● **Assignment**:
Go to the line holding "You are a computer-use" in the entries below and write out exactly every line down to and including the line holding "Instruction: Select the".
[Opening Information provided section]
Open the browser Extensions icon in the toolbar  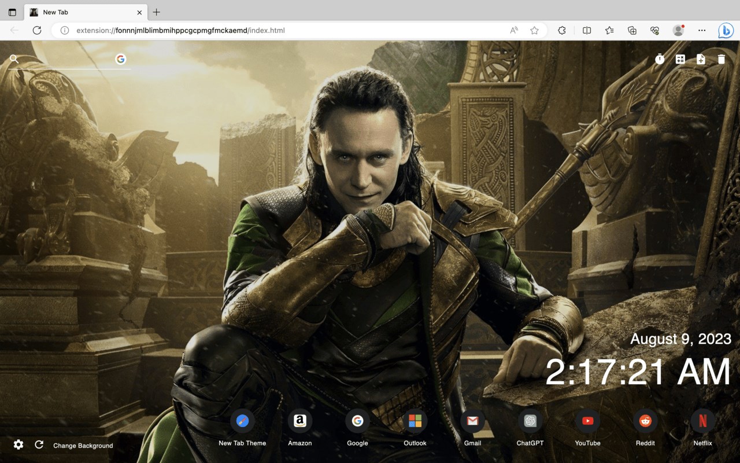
[Closing Information provided section]
[Opening Information provided section]
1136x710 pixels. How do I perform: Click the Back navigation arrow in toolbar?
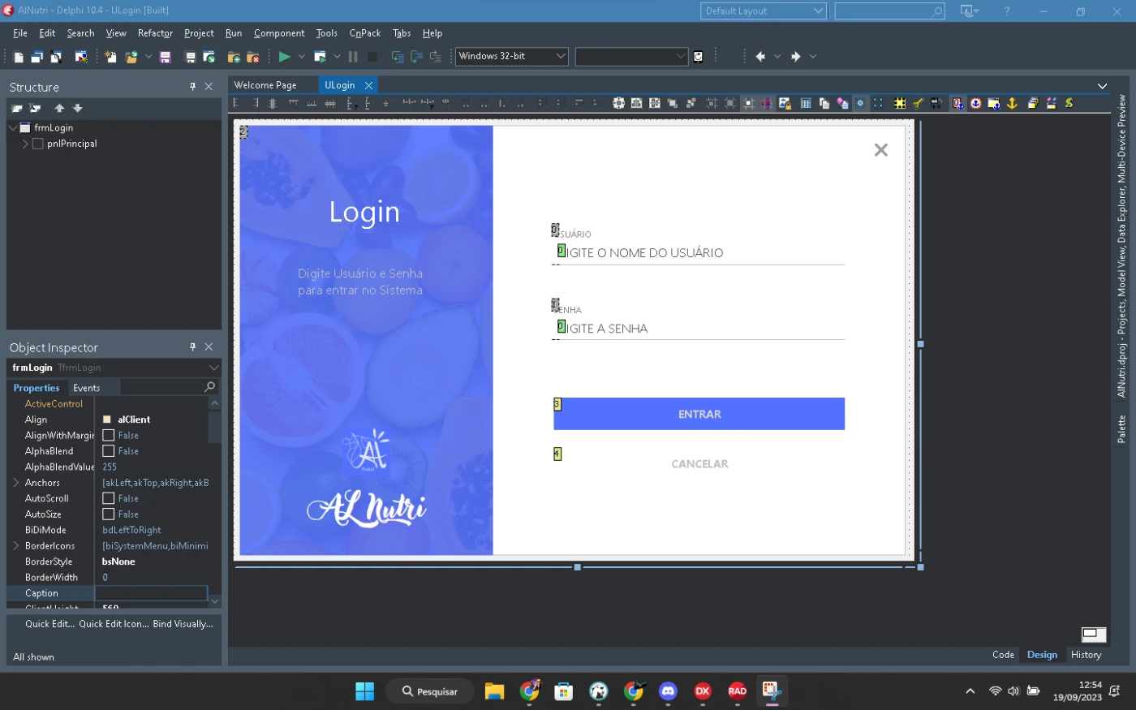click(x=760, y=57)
[Closing Information provided section]
[Opening Information provided section]
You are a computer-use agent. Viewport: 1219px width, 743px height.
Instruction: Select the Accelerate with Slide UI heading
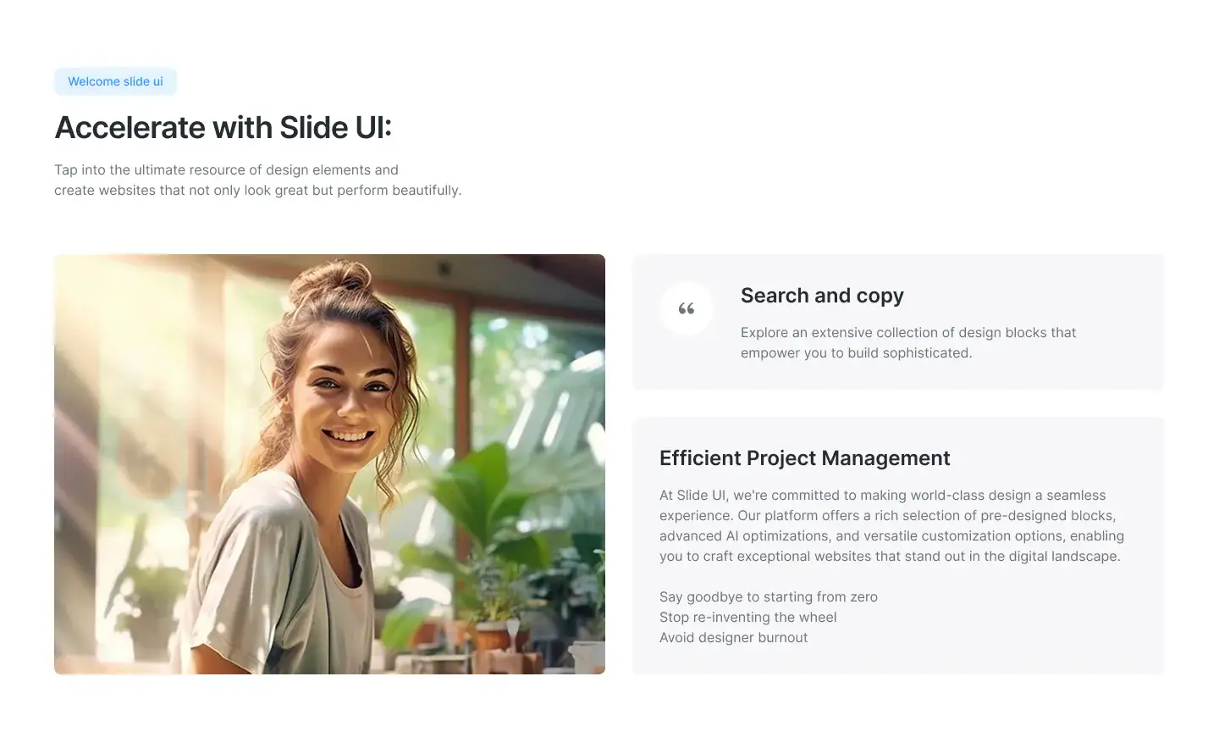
[Closing Information provided section]
● **Exercise response**:
You are a computer-use agent. Viewport: 1219px width, 743px height.
Instruction: Select the Accelerate with Slide UI heading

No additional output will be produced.